Retype the complete listing exactly as it appears.

**** Records supplied ****

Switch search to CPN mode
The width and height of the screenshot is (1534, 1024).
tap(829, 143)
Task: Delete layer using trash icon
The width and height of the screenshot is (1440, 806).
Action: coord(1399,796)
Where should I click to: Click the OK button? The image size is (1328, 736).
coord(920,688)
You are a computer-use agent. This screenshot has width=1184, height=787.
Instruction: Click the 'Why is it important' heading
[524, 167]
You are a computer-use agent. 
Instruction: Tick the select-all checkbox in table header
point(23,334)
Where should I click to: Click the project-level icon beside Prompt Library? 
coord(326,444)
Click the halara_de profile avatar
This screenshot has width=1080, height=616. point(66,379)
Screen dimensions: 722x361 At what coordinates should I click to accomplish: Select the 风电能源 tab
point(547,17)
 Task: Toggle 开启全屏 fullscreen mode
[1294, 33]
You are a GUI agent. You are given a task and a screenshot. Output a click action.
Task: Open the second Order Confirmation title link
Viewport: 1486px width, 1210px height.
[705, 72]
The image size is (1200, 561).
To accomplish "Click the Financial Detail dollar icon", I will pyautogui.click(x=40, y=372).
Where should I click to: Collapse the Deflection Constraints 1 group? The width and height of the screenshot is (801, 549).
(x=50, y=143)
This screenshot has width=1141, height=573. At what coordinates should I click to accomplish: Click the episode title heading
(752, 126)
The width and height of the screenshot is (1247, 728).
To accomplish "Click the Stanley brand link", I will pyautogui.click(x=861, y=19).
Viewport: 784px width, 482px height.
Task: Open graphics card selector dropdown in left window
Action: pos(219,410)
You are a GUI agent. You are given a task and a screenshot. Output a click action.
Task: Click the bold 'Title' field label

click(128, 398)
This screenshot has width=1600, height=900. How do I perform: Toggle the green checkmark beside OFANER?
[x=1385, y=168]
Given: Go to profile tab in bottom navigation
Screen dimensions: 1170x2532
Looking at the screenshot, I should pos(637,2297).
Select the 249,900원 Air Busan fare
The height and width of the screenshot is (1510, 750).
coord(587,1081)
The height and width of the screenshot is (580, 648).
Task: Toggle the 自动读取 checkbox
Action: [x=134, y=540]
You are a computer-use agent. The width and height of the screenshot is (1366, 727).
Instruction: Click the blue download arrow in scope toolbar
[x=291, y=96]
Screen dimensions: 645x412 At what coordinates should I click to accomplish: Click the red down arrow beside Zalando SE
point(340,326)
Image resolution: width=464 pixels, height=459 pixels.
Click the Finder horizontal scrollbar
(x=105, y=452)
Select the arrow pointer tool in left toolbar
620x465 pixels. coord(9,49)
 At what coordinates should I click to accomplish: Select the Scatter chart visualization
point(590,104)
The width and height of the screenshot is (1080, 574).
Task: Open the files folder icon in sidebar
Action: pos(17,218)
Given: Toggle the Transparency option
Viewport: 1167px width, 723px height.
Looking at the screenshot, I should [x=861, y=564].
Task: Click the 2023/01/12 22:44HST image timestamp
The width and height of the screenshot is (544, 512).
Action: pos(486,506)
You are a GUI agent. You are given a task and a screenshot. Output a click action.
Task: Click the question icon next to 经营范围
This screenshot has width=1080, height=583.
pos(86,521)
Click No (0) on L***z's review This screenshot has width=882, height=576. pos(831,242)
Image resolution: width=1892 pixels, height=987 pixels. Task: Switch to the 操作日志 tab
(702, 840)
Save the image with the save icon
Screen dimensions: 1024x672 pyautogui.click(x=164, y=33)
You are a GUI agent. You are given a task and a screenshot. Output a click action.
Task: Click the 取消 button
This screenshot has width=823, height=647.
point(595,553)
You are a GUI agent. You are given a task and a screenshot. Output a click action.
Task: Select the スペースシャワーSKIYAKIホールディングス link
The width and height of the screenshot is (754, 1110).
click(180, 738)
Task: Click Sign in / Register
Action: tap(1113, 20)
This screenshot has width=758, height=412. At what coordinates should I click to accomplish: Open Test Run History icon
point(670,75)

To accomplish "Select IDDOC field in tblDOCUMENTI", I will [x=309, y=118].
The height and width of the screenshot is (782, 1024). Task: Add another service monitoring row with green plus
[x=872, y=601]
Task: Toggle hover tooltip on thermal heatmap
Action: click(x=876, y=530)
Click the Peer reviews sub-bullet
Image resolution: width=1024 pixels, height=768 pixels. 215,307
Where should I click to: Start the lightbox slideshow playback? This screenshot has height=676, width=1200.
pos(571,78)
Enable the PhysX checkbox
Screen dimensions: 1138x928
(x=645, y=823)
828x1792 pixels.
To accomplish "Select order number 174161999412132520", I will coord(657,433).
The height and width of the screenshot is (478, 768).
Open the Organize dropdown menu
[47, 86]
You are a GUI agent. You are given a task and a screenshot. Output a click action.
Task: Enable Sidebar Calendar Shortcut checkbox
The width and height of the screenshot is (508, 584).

****

| Written response |
Switch search to CPN mode
The width and height of the screenshot is (1534, 1024).
tap(829, 143)
Task: Delete layer using trash icon
The width and height of the screenshot is (1440, 806).
Action: coord(1399,796)
Where should I click to: Click the OK button? The image size is (1328, 736).
coord(920,688)
You are a computer-use agent. This screenshot has width=1184, height=787.
Instruction: Click the 'Why is it important' heading
[524, 167]
You are a computer-use agent. 
Instruction: Tick the select-all checkbox in table header
point(23,334)
Where should I click to: Click the project-level icon beside Prompt Library? 
coord(326,444)
Click the halara_de profile avatar
This screenshot has width=1080, height=616. point(66,379)
Screen dimensions: 722x361 At what coordinates should I click to accomplish: Select the 风电能源 tab
point(547,17)
 Task: Toggle 开启全屏 fullscreen mode
[1294, 33]
You are a GUI agent. You are given a task and a screenshot. Output a click action.
Task: Open the second Order Confirmation title link
Viewport: 1486px width, 1210px height.
[705, 72]
The image size is (1200, 561).
To accomplish "Click the Financial Detail dollar icon", I will pyautogui.click(x=40, y=372).
Where should I click to: Collapse the Deflection Constraints 1 group? The width and height of the screenshot is (801, 549).
(x=50, y=143)
This screenshot has width=1141, height=573. At what coordinates should I click to accomplish: Click the episode title heading
(752, 126)
The width and height of the screenshot is (1247, 728).
To accomplish "Click the Stanley brand link", I will pyautogui.click(x=861, y=19).
Viewport: 784px width, 482px height.
Task: Open graphics card selector dropdown in left window
Action: pos(219,410)
You are a GUI agent. You are given a task and a screenshot. Output a click action.
Task: Click the bold 'Title' field label

click(128, 398)
This screenshot has width=1600, height=900. How do I perform: Toggle the green checkmark beside OFANER?
[x=1385, y=168]
Given: Go to profile tab in bottom navigation
Screen dimensions: 1170x2532
Looking at the screenshot, I should pos(637,2297).
Select the 249,900원 Air Busan fare
The height and width of the screenshot is (1510, 750).
coord(587,1081)
The height and width of the screenshot is (580, 648).
Task: Toggle the 自动读取 checkbox
Action: [x=134, y=540]
You are a computer-use agent. The width and height of the screenshot is (1366, 727).
Instruction: Click the blue download arrow in scope toolbar
[x=291, y=96]
Screen dimensions: 645x412 At what coordinates should I click to accomplish: Click the red down arrow beside Zalando SE
point(340,326)
Image resolution: width=464 pixels, height=459 pixels.
Click the Finder horizontal scrollbar
(x=105, y=452)
Select the arrow pointer tool in left toolbar
620x465 pixels. coord(9,49)
 At what coordinates should I click to accomplish: Select the Scatter chart visualization
point(590,104)
The width and height of the screenshot is (1080, 574).
Task: Open the files folder icon in sidebar
Action: pos(17,218)
Given: Toggle the Transparency option
Viewport: 1167px width, 723px height.
Looking at the screenshot, I should [x=861, y=564].
Task: Click the 2023/01/12 22:44HST image timestamp
The width and height of the screenshot is (544, 512).
Action: pos(486,506)
You are a GUI agent. You are given a task and a screenshot. Output a click action.
Task: Click the question icon next to 经营范围
This screenshot has width=1080, height=583.
pos(86,521)
Click No (0) on L***z's review This screenshot has width=882, height=576. pos(831,242)
Image resolution: width=1892 pixels, height=987 pixels. Task: Switch to the 操作日志 tab
(702, 840)
Save the image with the save icon
Screen dimensions: 1024x672 pyautogui.click(x=164, y=33)
You are a GUI agent. You are given a task and a screenshot. Output a click action.
Task: Click the 取消 button
This screenshot has width=823, height=647.
point(595,553)
You are a GUI agent. You are given a task and a screenshot. Output a click action.
Task: Select the スペースシャワーSKIYAKIホールディングス link
The width and height of the screenshot is (754, 1110).
click(180, 738)
Task: Click Sign in / Register
Action: tap(1113, 20)
This screenshot has width=758, height=412. At what coordinates should I click to accomplish: Open Test Run History icon
point(670,75)

To accomplish "Select IDDOC field in tblDOCUMENTI", I will [x=309, y=118].
The height and width of the screenshot is (782, 1024). Task: Add another service monitoring row with green plus
[x=872, y=601]
Task: Toggle hover tooltip on thermal heatmap
Action: click(x=876, y=530)
Click the Peer reviews sub-bullet
Image resolution: width=1024 pixels, height=768 pixels. 215,307
Where should I click to: Start the lightbox slideshow playback? This screenshot has height=676, width=1200.
pos(571,78)
Enable the PhysX checkbox
Screen dimensions: 1138x928
(x=645, y=823)
828x1792 pixels.
To accomplish "Select order number 174161999412132520", I will coord(657,433).
The height and width of the screenshot is (478, 768).
Open the Organize dropdown menu
[47, 86]
You are a GUI agent. You are given a task and a screenshot. Output a click action.
Task: Enable Sidebar Calendar Shortcut checkbox
The width and height of the screenshot is (508, 584).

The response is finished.